Ich versteh nicht warum!


----------



## Jw456 (13. Jul 2021)

Was ich bei deinem Code etwas unsinnig finde ist das runnable. Du erbst von timertask. Übergibst dieses Task an den Timer. Wozu das runnable?





__





						Java ist auch eine Insel
					

Java ist auch eine Insel - Programmieren für die Java 2-Plattform in der Version 5 (Tiger-Release) - ISBN 3-89842-526-6



					dev.usw.at
				




Ein Objekt von deinem Gasübernahme erstellst du keines hast this den Context übergeben. 
Das wäre dann ein Objekt des Aufrufer selbst.

Denn Context der aufrufen Klasse also den vom ui Thread übergibst du sicherlich weil du in dem timertask Thread Eine Ausgabe auf den UI machen willst. Nur ob das so geht aus einen Thread auf den UI zu kommen?


----------



## Chefselber (13. Jul 2021)

Ja Objekt aus dem TimerTask an die Aufgabe Klasse,

diese soll dann eine Methode in Gasübernahme beschreiben.



Entferne ich die Run Methode in Aufgabe kommt folgender Fehler:

Aufgabe is not abstract and does not override abstract run() in TimerTask.


----------



## Jw456 (13. Jul 2021)

Dann auch das interface in der Klasse entfernen.


----------



## Chefselber (13. Jul 2021)

Ok. Habe das Interface - implements entfernt.
Selber Fehler.
liegt wohl an 
public class Aufgabe extends TimerTask 
?


----------



## Jw456 (13. Jul 2021)

Das wird nicht passen. Mit deinem this beim Aufruf übergibst du nicht die ref auf deine Klasse. In Android würde man den Context übergeben ob es diese Klasse auch unter Desktop java gibt weiß ich nicht.

• _Bereitgestellte Daten_:
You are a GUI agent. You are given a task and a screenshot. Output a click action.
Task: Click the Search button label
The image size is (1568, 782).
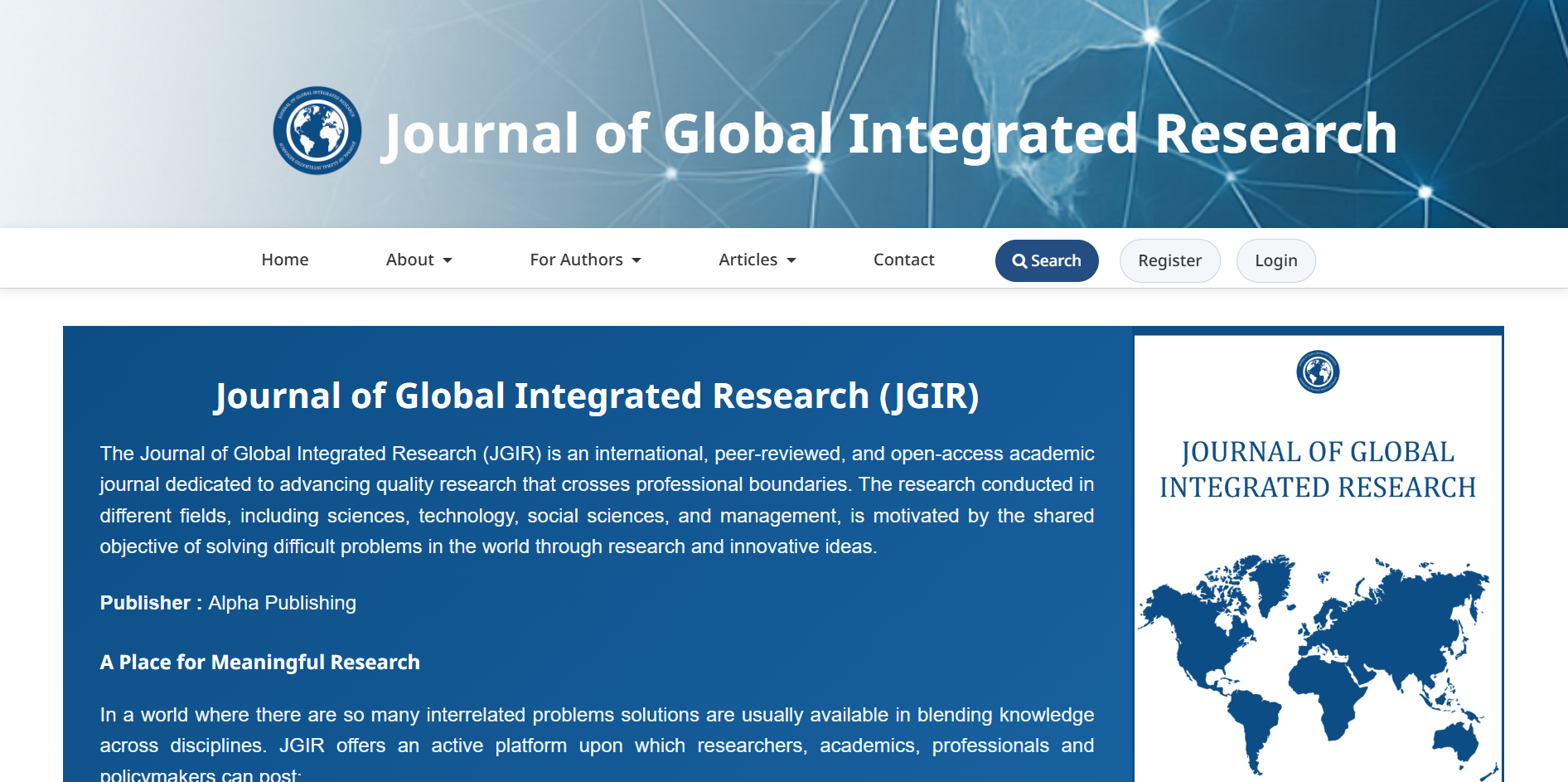tap(1056, 260)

• _Aufgaben_:
[A] Zitiere aus der Forendiskussion zum TimerTask wörtlich die Stelle, die mit „Das wäre dann“ beginnt und bis einschließlich „in Gasübernahme beschreiben.“ geht.
[B] Schreib die Forendiskussion zum TimerTask weiter, direkt im Anschluss an ihren letzten Satz.

• _Antworten je Aufgabe_:
[A]
Das wäre dann ein Objekt des Aufrufer selbst.

Denn Context der aufrufen Klasse also den vom ui Thread übergibst du sicherlich weil du in dem timertask Thread Eine Ausgabe auf den UI machen willst. Nur ob das so geht aus einen Thread auf den UI zu kommen?


----------



## Chefselber (13. Jul 2021)

Ja Objekt aus dem TimerTask an die Aufgabe Klasse,

diese soll dann eine Methode in Gasübernahme beschreiben.

[B]
public Aufgabe(Context context ) würde ich in Android machen. Ich denke es gibt etwas ähnliches im normalen java auch.


----------



## Chefselber (13. Jul 2021)

Wie übergibt man dann eine Instanz? 

Also
Timer Klasse 2 (Aufgabe) wird von Klasse 1(BTB) aufgerufen. 
Klasse 3 (Gasübernahme) bekommt Aufruf von Timer Klasse 2 (Aufgabe)

Das muss doch mit "this" funktionieren


----------



## Jw456 (13. Jul 2021)

Context gibt es auch in Java.


----------



## kneitzel (13. Jul 2021)

Bitte lass Dich nicht verwirren. Du hast die Instanz von Gasübernahme richtig an den Konstruktor übergeben. Und diese weist Du auch korrekt der Instanzvariablen zu.

Der Punkt ist somit durchaus korrekt abgehakt. Daher wäre jetzt wichtig, was genau nicht funktioniert. Was für einen Fehler / Exception bekommst Du? Oder was ist das erwartete Verhalten und was für ein Verhalten hast Du?



Jw456 hat gesagt.:


> Context gibt es auch in Java.


Und wozu sollte er javax.naming.Context bei seinem Problem wie nutzen?


----------



## Chefselber (13. Jul 2021)

Exception in thread "Timer-1" java.lang.NullPointerException: Cannot invoke "Moka7Demo.Gasübernahme.Einlesen()" because "this.gasübernahme" is null
    at Moka7Demo.Aufgabe.run(Aufgabe.java:56)
    at java.base/java.util.TimerThread.mainLoop(Timer.java:556)
    at java.base/java.util.TimerThread.run(Timer.java:506)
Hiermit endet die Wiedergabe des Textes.